Here are two angles for online television: first perspective refers to online television provider generated content while the second one follows the online social media in which the user generates the content. Let’s look at this matter from the first angle, take Google. Google has the necessary information on its users to specifically target television on them. Can Google generate content? Well, for the time being, Google does not own means to generate its own television-like visual content. However, it owns YouTube. Youtube means  user generated content, and it could successfully use the user generated content by YouTube and the information it holds on its users to successfully and efficiently target video content on its users. Besides being a platform where people watch other people, Twitch also enables its users to have their own channels, like their own very targeted televisions, which is something YouTube also does. Twitch is basically user generated content online television.

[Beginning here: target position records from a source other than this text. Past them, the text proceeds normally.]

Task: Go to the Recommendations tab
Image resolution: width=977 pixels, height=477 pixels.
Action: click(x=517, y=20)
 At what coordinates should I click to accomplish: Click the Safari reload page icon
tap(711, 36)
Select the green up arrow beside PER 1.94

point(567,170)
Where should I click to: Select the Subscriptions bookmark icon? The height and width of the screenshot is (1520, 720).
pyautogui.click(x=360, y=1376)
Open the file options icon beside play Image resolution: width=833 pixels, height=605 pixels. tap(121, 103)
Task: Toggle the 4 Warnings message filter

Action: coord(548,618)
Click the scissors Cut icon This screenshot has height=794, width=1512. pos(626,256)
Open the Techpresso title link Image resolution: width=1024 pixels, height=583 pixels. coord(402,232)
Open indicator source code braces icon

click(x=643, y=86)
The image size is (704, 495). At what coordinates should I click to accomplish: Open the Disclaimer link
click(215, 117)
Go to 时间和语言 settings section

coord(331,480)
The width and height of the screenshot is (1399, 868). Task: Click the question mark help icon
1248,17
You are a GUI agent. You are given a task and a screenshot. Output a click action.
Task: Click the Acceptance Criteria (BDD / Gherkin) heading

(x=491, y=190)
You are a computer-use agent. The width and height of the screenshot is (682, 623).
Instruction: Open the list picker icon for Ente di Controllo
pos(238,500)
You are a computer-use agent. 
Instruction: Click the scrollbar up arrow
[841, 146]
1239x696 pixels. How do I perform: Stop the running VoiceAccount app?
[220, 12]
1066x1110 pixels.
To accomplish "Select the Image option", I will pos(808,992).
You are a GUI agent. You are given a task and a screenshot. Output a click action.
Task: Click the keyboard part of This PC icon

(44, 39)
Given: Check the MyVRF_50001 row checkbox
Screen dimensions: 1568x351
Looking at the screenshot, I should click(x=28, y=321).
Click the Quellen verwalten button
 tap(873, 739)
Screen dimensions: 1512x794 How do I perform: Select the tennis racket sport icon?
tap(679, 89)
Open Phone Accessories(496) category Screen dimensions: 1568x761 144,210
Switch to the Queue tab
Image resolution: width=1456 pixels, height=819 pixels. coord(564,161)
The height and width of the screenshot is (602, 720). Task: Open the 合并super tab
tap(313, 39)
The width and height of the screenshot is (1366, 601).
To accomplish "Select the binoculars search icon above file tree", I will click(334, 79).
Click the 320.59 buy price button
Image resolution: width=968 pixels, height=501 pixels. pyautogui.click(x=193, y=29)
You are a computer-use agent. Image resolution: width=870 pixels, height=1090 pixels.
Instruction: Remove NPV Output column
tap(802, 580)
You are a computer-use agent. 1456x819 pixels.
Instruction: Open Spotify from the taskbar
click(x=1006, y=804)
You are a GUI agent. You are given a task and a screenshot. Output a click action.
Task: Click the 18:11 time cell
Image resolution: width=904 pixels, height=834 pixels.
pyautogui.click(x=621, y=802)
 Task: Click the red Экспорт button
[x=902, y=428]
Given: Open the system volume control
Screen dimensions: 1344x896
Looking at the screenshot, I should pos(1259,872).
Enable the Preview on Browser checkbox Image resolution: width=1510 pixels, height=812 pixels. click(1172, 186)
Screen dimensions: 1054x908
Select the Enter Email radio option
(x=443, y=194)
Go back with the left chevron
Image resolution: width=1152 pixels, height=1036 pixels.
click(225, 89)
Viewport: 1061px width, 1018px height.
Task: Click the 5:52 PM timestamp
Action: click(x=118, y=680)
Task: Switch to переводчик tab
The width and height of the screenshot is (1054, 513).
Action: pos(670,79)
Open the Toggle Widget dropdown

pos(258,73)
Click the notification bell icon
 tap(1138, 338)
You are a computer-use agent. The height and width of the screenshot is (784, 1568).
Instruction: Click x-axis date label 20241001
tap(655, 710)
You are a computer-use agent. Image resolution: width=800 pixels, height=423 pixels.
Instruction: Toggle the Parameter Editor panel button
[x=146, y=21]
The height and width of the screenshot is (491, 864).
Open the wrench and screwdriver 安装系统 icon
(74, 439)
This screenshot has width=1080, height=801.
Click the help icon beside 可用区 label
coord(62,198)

What’s the importance of Twitch? Why did Amazon and Google fight over Twitch? Twitch is like a little experiment on the future of online television. Google’s interest in online television is quite well known, so is Bezos’ in mass media, Bezos bought The Washington Post for $250 million. Let’s see how important is Twitch. Twitch was worfth almost $1billion, while The Washington Post was worth $250 million. That itself could teach us a few things about the unlimited possibilities the online world holds. Furthermore, looking at Twitch as an experiment for online television, it can teach us a few things on people’s behavior “in front of” online television. Yes, consumer behavior is crucial to developing future products. In developing online television, Amazon now holds an advantage.


Bonus: Ask me guys, you should hire anthropologists to look at the behavioral patterns of those people spending 20 hours or more a week watching Twitch.